* _Document passage_:

CIVIL WAR. In that war, signaling by wigwag flags and torches was extensively used. Major A. J. Myer introduced insulated field wire and a portable electric set (the Beardslee magnetoelectric machine), perhaps the first such portable unit ever designed for military purposes. Its use in the war, however, was far overshadowed by another wire-telegraph organization, the U.S. Military Telegraph. This was a civilian organization, but it was controlled by the Secretary of War and officered by a few former telegraph company men commissioned in the Quartermaster Corps. Using commercial telegraph equipment (while adopting some of the field telegraph techniques which Maj. Myer had developed), it constructed, up to June 1866, a total of 15,389 miles of wire line for the Army, of which 1,000 miles were temporary field lines and 178 were submarine-cable lines.

* _Record set_:
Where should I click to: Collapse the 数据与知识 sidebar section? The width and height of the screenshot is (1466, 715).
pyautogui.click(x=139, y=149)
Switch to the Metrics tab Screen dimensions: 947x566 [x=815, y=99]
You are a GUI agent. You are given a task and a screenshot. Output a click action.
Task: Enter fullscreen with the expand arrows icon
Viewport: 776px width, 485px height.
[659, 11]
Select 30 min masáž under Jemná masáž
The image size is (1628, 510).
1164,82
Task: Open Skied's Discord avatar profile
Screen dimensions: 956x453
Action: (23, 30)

---

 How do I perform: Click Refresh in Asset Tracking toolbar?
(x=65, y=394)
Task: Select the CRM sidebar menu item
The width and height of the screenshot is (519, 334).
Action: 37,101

--

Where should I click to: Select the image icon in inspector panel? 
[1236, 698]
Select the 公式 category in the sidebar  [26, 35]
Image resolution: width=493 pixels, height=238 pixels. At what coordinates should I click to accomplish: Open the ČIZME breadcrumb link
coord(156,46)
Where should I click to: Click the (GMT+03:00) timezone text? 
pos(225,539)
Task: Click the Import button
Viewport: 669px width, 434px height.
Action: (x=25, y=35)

* _Your tasks_:
a: Write out the Civil War signaling passage in full, word for word.
b: Pull out of the records the lines from the one containing "Select 30 min masáž under Jemná masáž" up to and including the one containing "Action: (23, 30)", copied verbatim and with nothing else.
The records bear no relation to the text.

* _Final results_:
a:
CIVIL WAR. In that war, signaling by wigwag flags and torches was extensively used. Major A. J. Myer introduced insulated field wire and a portable electric set (the Beardslee magnetoelectric machine), perhaps the first such portable unit ever designed for military purposes. Its use in the war, however, was far overshadowed by another wire-telegraph organization, the U.S. Military Telegraph. This was a civilian organization, but it was controlled by the Secretary of War and officered by a few former telegraph company men commissioned in the Quartermaster Corps. Using commercial telegraph equipment (while adopting some of the field telegraph techniques which Maj. Myer had developed), it constructed, up to June 1866, a total of 15,389 miles of wire line for the Army, of which 1,000 miles were temporary field lines and 178 were submarine-cable lines.

b:
Select 30 min masáž under Jemná masáž
The image size is (1628, 510).
1164,82
Task: Open Skied's Discord avatar profile
Screen dimensions: 956x453
Action: (23, 30)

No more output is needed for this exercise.